> [Screenshot grounding data]
******************************

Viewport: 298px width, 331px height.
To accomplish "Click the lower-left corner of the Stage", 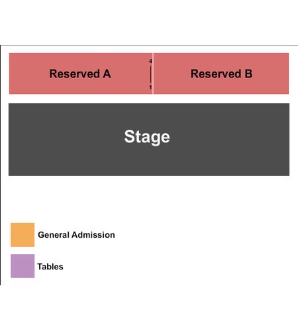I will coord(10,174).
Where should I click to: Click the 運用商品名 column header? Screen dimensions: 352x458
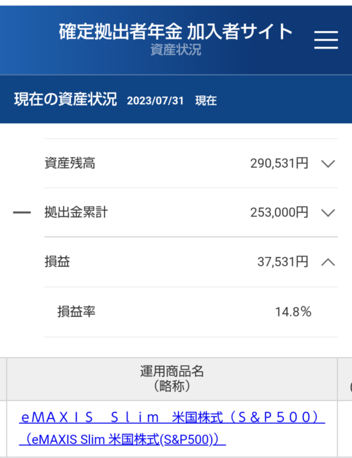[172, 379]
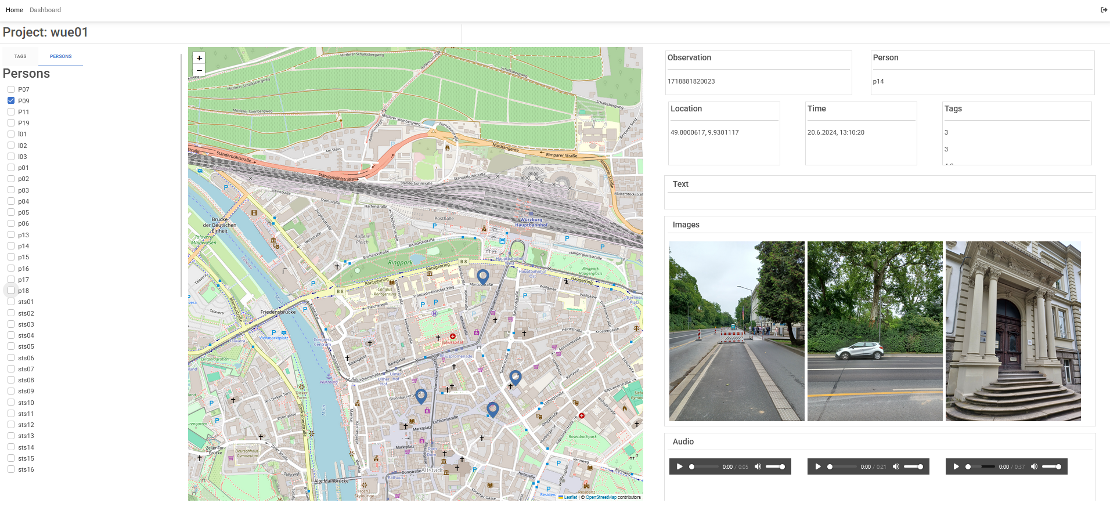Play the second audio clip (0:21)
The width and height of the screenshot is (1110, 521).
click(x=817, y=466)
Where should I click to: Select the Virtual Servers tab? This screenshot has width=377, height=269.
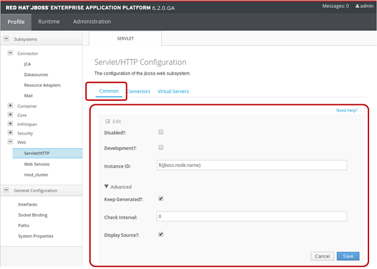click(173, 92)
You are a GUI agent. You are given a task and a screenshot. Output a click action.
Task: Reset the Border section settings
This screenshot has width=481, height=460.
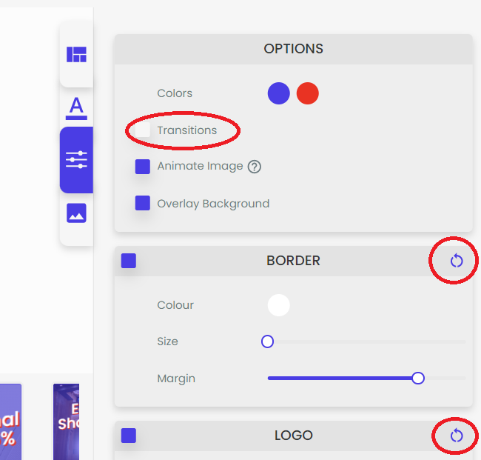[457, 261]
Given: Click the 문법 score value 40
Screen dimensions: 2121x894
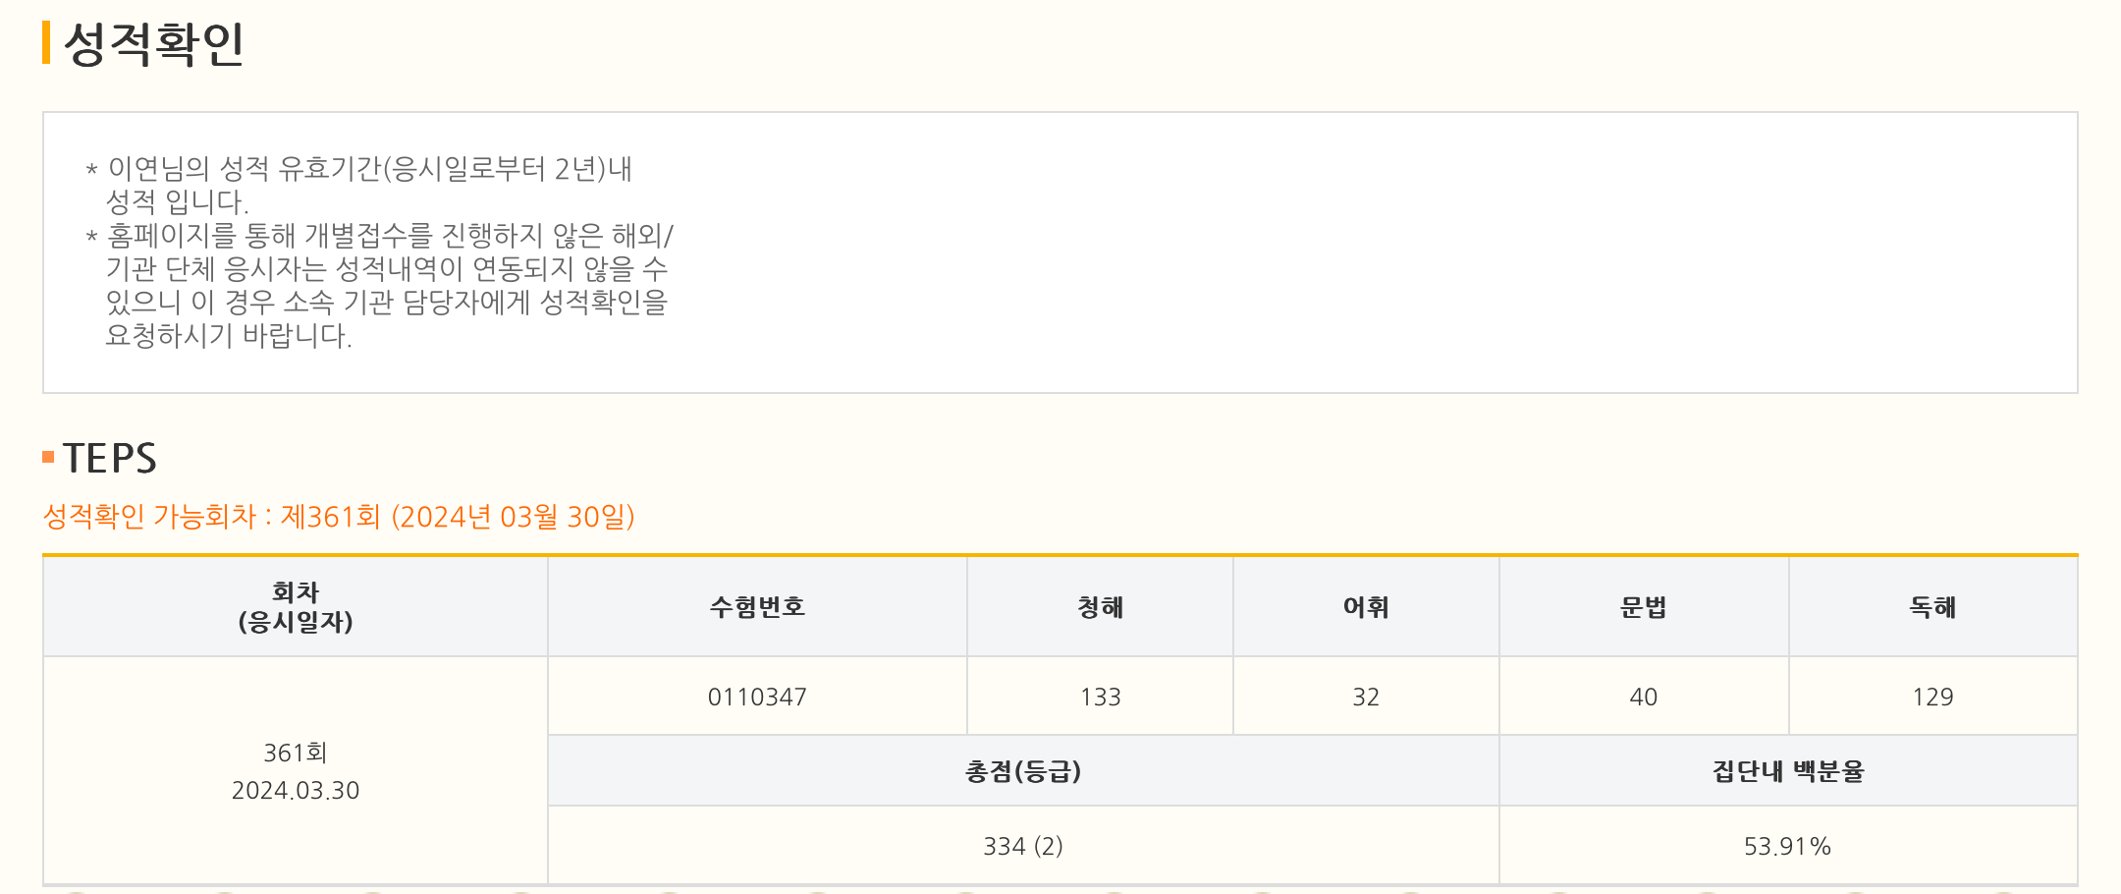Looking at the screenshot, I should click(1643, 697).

******************************

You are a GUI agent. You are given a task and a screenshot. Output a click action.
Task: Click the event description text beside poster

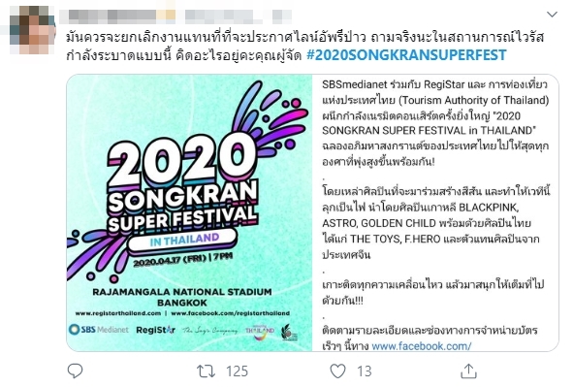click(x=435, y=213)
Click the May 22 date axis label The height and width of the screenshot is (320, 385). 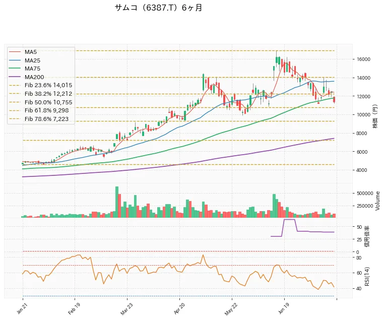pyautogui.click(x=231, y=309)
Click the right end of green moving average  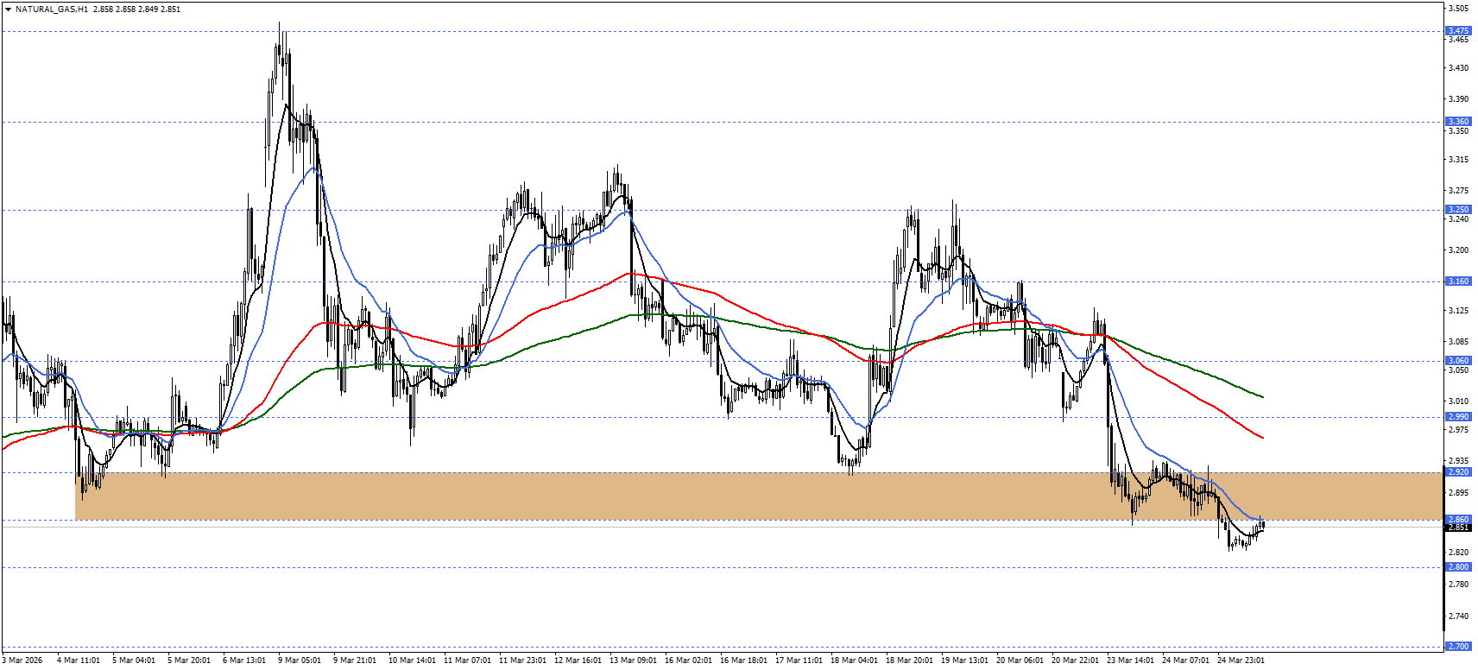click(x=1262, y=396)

******************************

> [Exercise instructions] In the records above, find the line with "Where should I click to: Select" and the line with "Given: Click the 문법 score value 40"; please transcribe exactly those two lines and all lines between them, omitting any picture.

> [Solution to the exercise]
Where should I click to: Select the Virtual Servers tab? This screenshot has width=377, height=269.
click(173, 92)
You are a GUI agent. You are given a task and a screenshot. Output a click action.
Task: Reset the Border section settings
This screenshot has width=481, height=460.
[457, 261]
Given: Click the 문법 score value 40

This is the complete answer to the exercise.